Il Parlamento del Kosovo è sciolto in una seduta straordinaria ferragostana. Elezioni politiche anticipate in aperta contestazione di una legge kosovara imposta dei molti tutori internazionali (Onu, Eulex), a far giustizia dei crimini di guerra commessi anche dalla parte albanese poi vincente grazie ai mesi di bombardamenti Nato. Tribunale speciale kosovaro con sede all’Aia, nei Paesi Bassi. Ma chi vince non paga pegno, la filosofia politica di risposta molto diffusa ed elettoralmente vincente. Vedrete.
A creare le condizioni per le elezioni legislative anticipate, le dimissioni del premier Ramush Haradinaj del 19 luglio scorso, perché convocato dal tribunale sui crimini di guerra. In realtà un pluri inquisito il nostro Haradinaj, già dal tribunale internazionale dell’Aja, anni 2000. Allora, morti tutti i testimoni d’accusa, morto il tribunale internazionale, morta la Jugoslavia, su assoluzione per insufficienza di prove, ed ecco che l’ex guerrigliero fatto premier, ora si arrabbia attacca a modo suo. Guerriglia istituzionale. E visto che tutti i personaggi all’attuale vertice del Kosovo hanno qualche scheletro di guerra nascosto nell’armadio, forse ne vedremo delle belle. O forse, patti chiari, e amicizie rinnovate.

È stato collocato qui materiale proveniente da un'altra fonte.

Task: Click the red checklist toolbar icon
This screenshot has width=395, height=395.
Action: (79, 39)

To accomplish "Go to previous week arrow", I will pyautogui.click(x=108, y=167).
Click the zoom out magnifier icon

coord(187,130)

Il presidente del Kosovo, Hashim Thaçi, altro ex comandante guerrigliero UCK (l’Esercito di Liberazione del Kosovo). Thaçi nome di battaglia ‘Gjarpëri’, il serpente, ha ora dieci giorni, a partire dallo scioglimento del Parlamento, per definire la data delle elezioni, che si terranno tra i 30 e i 45 giorni da oggi. La stampa locale considera molto probabile il 29 settembre o il 6 ottobre. Le elezioni saranno le quarte da quando il Kosovo è indipendente, cioè dal 2008. Dopo le precedenti elezioni, nel 2017, ci erano voluti diversi mesi per la formazione di un governo. Una politica molto legata alle appartenenze clanistiche (oltre che etniche), quella kosovara, e quindi particolarmente complessa.
Le guerre latenti rischiano sempre di riesplodere da un momento all’altro. Il caso della Serbia e del Kosovo, con un va e vieni continuo di tensioni ne è l’espressione massima. Un Ieri lacerante per molti, ancora troppo fresco nella memoria. Il Kosovo che alla fine si autoproclama indipendente con la benedizione Usa, chierichetti Nato e Italia. Ma la partita con la Serbia e la sua vessata minoranza in Kosovo resta aperta. Nel 2018 i due paesi hanno negoziato un controverso accordo per lo scambio di territori e popolazione. Pulizia etnica concordata e di Stato. Negoziato comunque fallito perché i nazionalismi etnici sono ancora vincenti sui due fronti. Haradinaj un protagonista nel caos, col Kosovo che ha addirittura imposto dazi doganali del 100 per cento sui prodotti serbi. E nei Balcani di oggi -osservano in molti- ancora numerose micce che aspettano solo di riaccendersi.